For policy makers to use research, we need:
- Research written for decision makers, not researchers
- Analysis that looks forward, not backwards
- Studies that match government priorities, not donors
- Sources they can trust, without vested interests
- Sources covering ‘real world’ frontline contributions, especially from their own country of region
- Synthesized evidence that is contextually relevant with actionable guidance
- Partnerships with researchers and practitioners with expertise of government needs and greater reciprocity
- Channels to hear what practitioners are working on, how they are progressing and how they are learning.
A partnership-driven knowledge system approach
In contrast to the history of much educational research and knowledge mobilization, GPE KIX emphasizes that knowledge production and use should be driven by those closest to the issues – led by governments and institutions based in lower-income countries working closely together as those at the center of policy dialogue and decision making.
GPE KIX recognizes that knowledge and evidence are not neutral, facts are not self-evident, and their generation and – moreover – use are a political process infused with power dynamics.
In its efforts to strengthen cultures of evidence use, GPE KIX surfaces demand from countries and supports institutions and actors to decolonize and better localize knowledge mobilization and evidence use.
As a knowledge system initiative, GPE KIX supports research, knowledge production and exchange, and capacity strengthening of government and non-government policy stakeholders that respond to national priorities and needs.
More precisely, it coalesces relevant knowledge and perspectives into policy dialogue through active rapprochement between governments, civil society organizations, research institutions and academia.
Its guiding principles are being responsive, country-led, adaptive and partnership-oriented.
Over 120 partners are actively involved in KIX across more than 70 countries.
Since 2020, over 1,600 applications for funding have been received, from which more than 60 applied research grants have been awarded.
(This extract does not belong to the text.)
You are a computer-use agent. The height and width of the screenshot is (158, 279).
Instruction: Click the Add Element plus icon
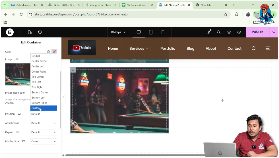tap(20, 32)
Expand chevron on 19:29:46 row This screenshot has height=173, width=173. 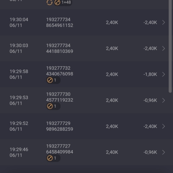coord(163,152)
Additionally, over 76,000 policy stakeholders have participated in 1,725 events (including online) and 370 outputs from KIX have led to 267 recorded instances of national policy use, citation, or intention to implement.
Research outputs range from gaming technology to supporting refugees in Sierra Leone.
The KIX project on scaling innovations, ROSIE, is generating new learning and practical actions to help governments and partners implement innovations at scale.
This blog is therefore part recognition and part invitation. It is an acknowledgment of those organizations and institutions already using KIX to inform policy with evidence.
It is also an invitation to the education research and practice community to join GPE KIX; strengthening a culture of evidence use requires not only thinking differently about knowledge use but the active, coordinated and collective engagement of those closest to the issues.